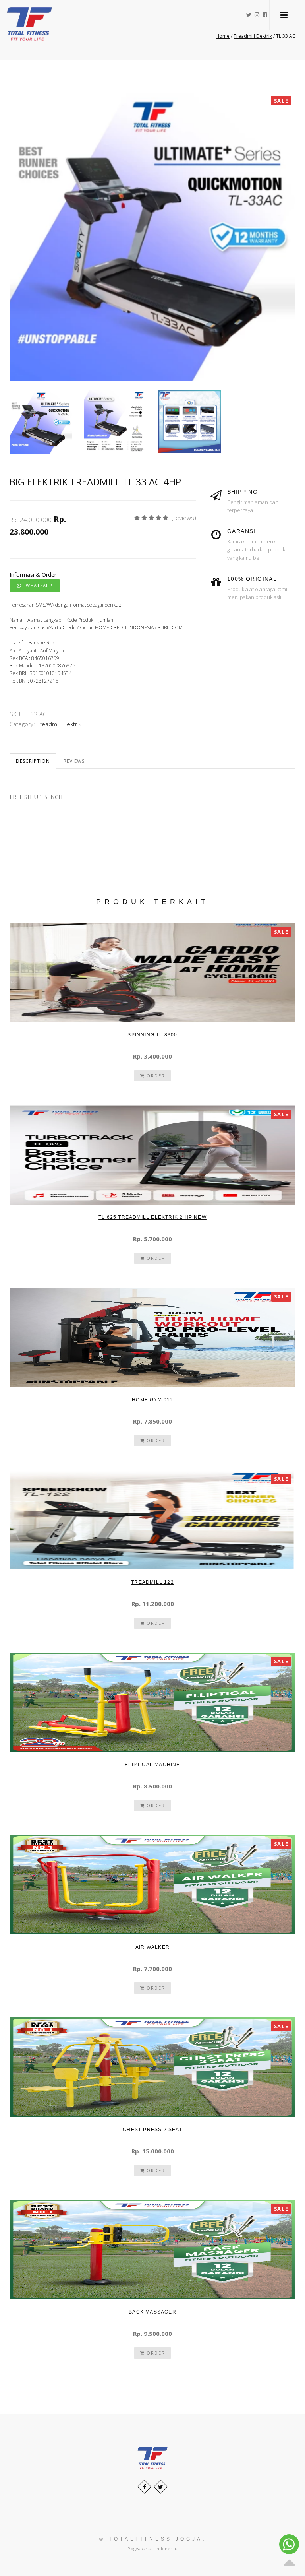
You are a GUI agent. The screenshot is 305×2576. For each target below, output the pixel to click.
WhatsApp (36, 585)
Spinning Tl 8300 (152, 1035)
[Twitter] (161, 2487)
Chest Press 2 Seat (152, 2129)
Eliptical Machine (152, 1764)
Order (155, 1076)
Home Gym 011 (152, 1399)
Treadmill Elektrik (59, 724)
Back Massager (152, 2312)
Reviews (74, 761)
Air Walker (152, 1947)
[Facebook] (144, 2487)
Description (33, 761)
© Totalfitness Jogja (151, 2539)
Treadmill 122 (152, 1582)
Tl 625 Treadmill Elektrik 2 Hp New (152, 1217)
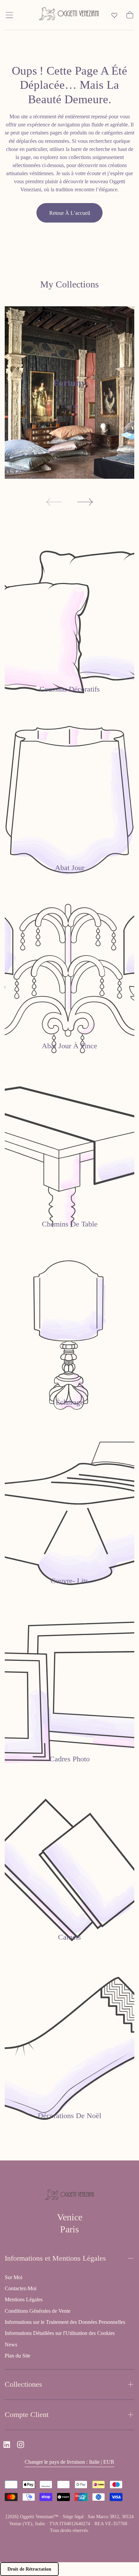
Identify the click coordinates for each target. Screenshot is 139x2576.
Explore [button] (69, 406)
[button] (9, 15)
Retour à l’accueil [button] (69, 213)
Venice (69, 2217)
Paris (69, 2229)
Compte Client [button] (27, 2414)
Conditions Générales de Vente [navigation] (38, 2311)
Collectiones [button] (23, 2384)
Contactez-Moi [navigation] (20, 2288)
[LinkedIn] (7, 2444)
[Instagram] (21, 2444)
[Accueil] (69, 15)
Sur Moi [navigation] (13, 2277)
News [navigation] (11, 2344)
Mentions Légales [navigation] (24, 2299)
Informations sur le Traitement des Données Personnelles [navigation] (65, 2322)
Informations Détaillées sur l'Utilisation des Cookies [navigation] (60, 2333)
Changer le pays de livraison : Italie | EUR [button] (69, 2462)
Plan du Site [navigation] (17, 2355)
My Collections (69, 284)
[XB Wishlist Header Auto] (114, 15)
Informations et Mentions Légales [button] (55, 2258)
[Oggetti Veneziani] (69, 2195)
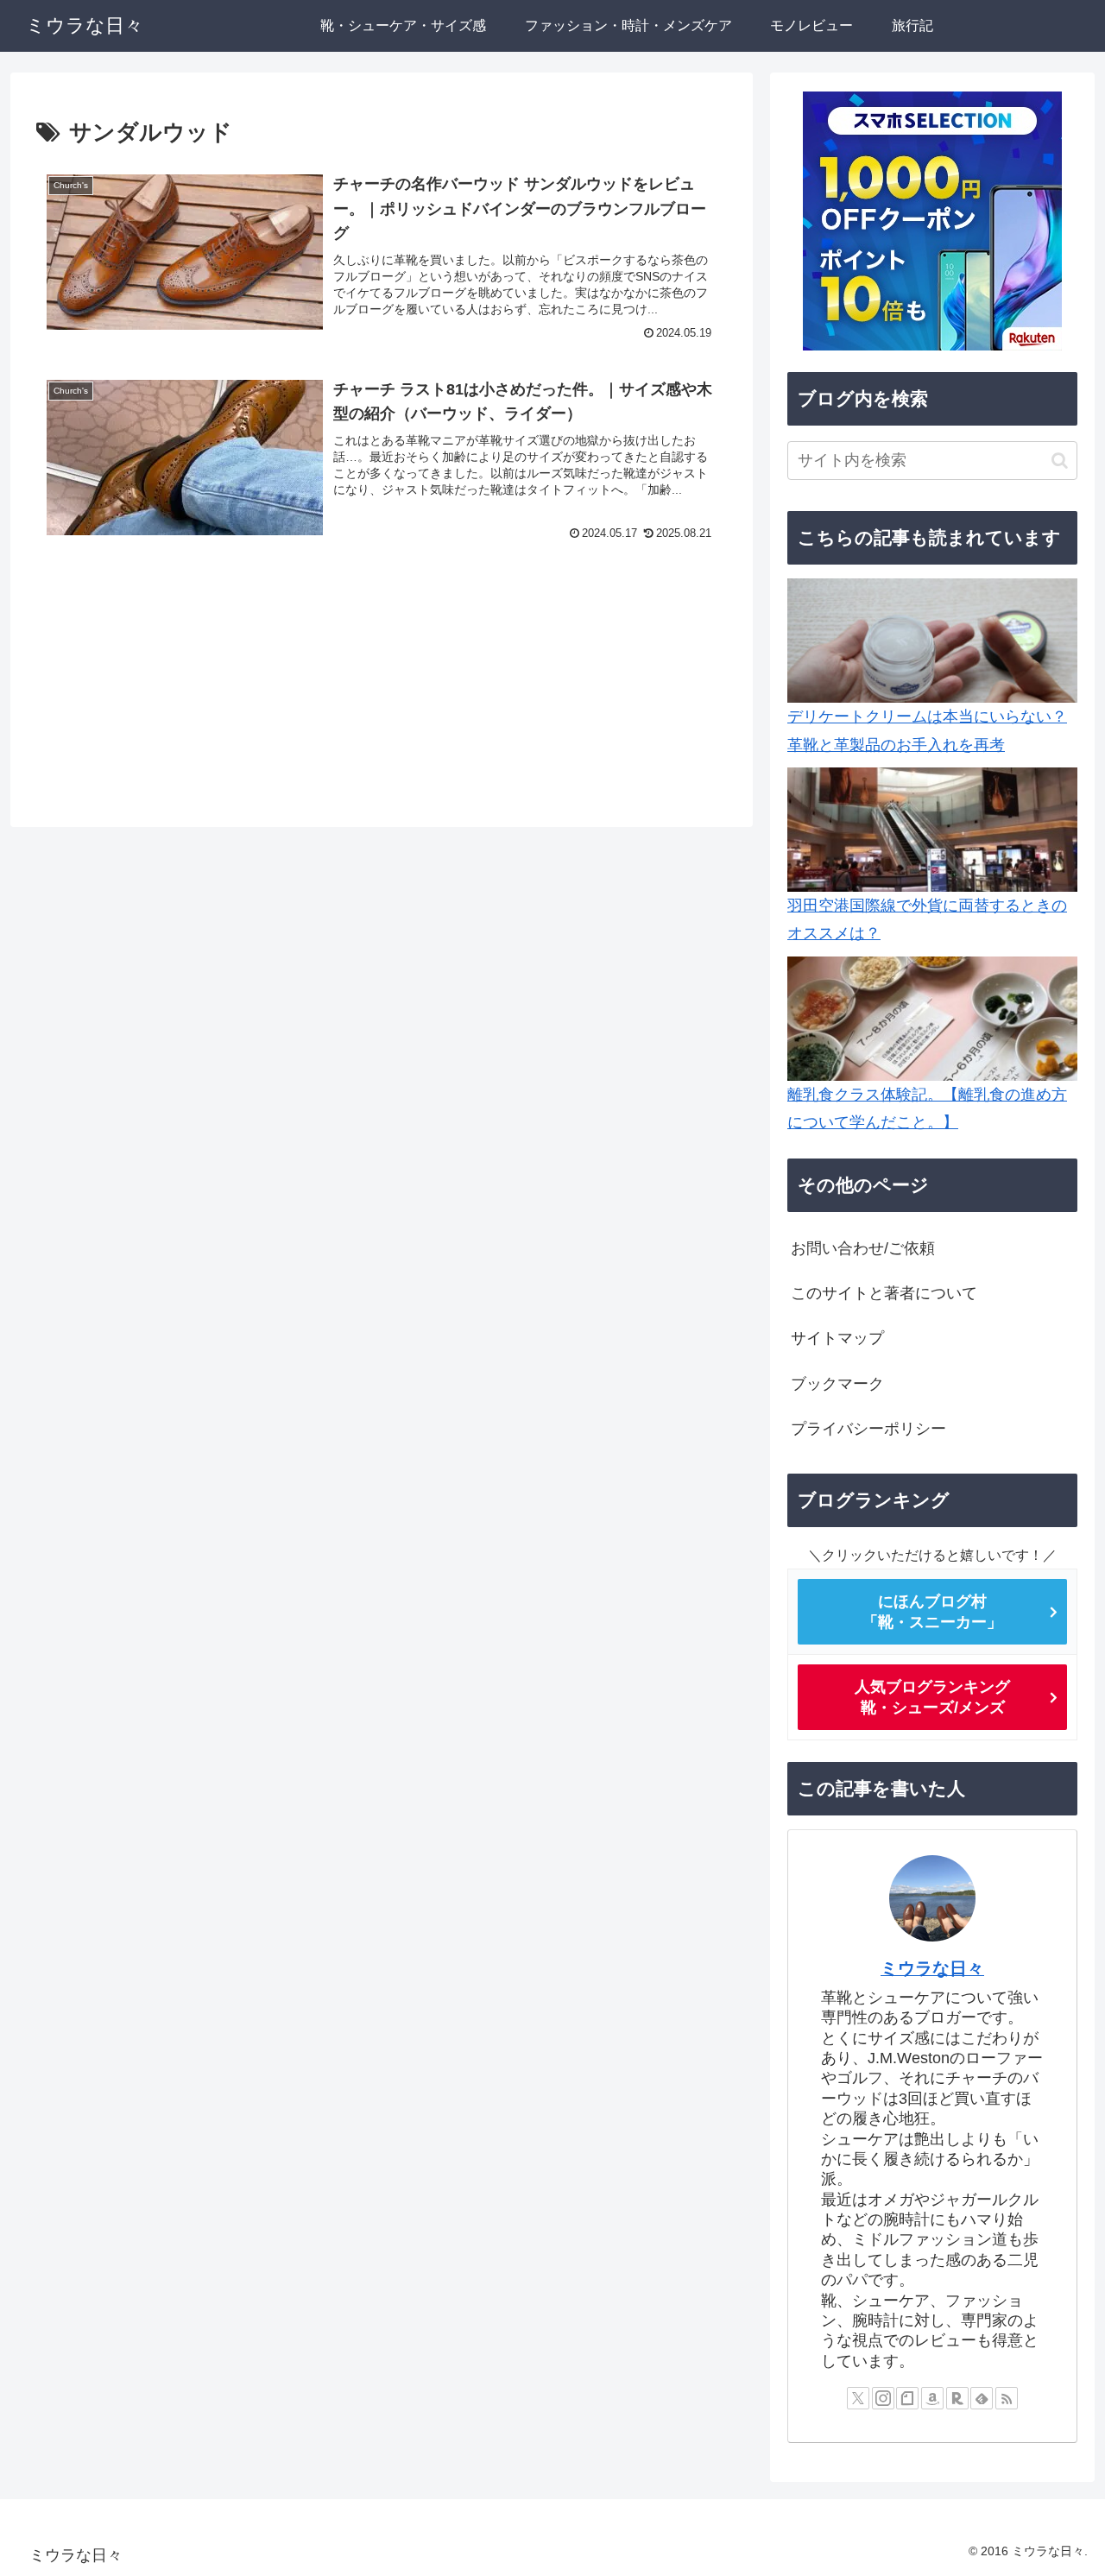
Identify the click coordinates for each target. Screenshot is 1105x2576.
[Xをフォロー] (858, 2398)
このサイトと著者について (884, 1293)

● PROBLEM STATEMENT
Each line of the listing is to be retyped exactly, and its pictures are to be dropped.

● EXERCISE SOLUTION
You are a GUI agent. The screenshot is 305×2576. For each target below, output the pixel to click.
WhatsApp (36, 585)
Spinning Tl 8300 (152, 1035)
[Twitter] (161, 2487)
Chest Press 2 Seat (152, 2129)
Eliptical Machine (152, 1764)
Order (155, 1076)
Home Gym 011 (152, 1399)
Treadmill Elektrik (59, 724)
Back Massager (152, 2312)
Reviews (74, 761)
Air Walker (152, 1947)
[Facebook] (144, 2487)
Description (33, 761)
© Totalfitness Jogja (151, 2539)
Treadmill 122 (152, 1582)
Tl 625 Treadmill Elektrik 2 Hp New (152, 1217)
Identify the click coordinates for each target. Screenshot is 139x2576.
Explore [button] (69, 406)
[button] (9, 15)
Retour à l’accueil [button] (69, 213)
Venice (69, 2217)
Paris (69, 2229)
Compte Client [button] (27, 2414)
Conditions Générales de Vente [navigation] (38, 2311)
Collectiones [button] (23, 2384)
Contactez-Moi [navigation] (20, 2288)
[LinkedIn] (7, 2444)
[Instagram] (21, 2444)
[Accueil] (69, 15)
Sur Moi [navigation] (13, 2277)
News [navigation] (11, 2344)
Mentions Légales [navigation] (24, 2299)
Informations sur le Traitement des Données Personnelles [navigation] (65, 2322)
Informations Détaillées sur l'Utilisation des Cookies [navigation] (60, 2333)
Changer le pays de livraison : Italie | EUR [button] (69, 2462)
Plan du Site [navigation] (17, 2355)
My Collections (69, 284)
[XB Wishlist Header Auto] (114, 15)
Informations et Mentions Légales [button] (55, 2258)
[Oggetti Veneziani] (69, 2195)
Identify the click coordinates for each target. Screenshot is 1105x2576.
[Xをフォロー] (858, 2398)
このサイトと著者について (884, 1293)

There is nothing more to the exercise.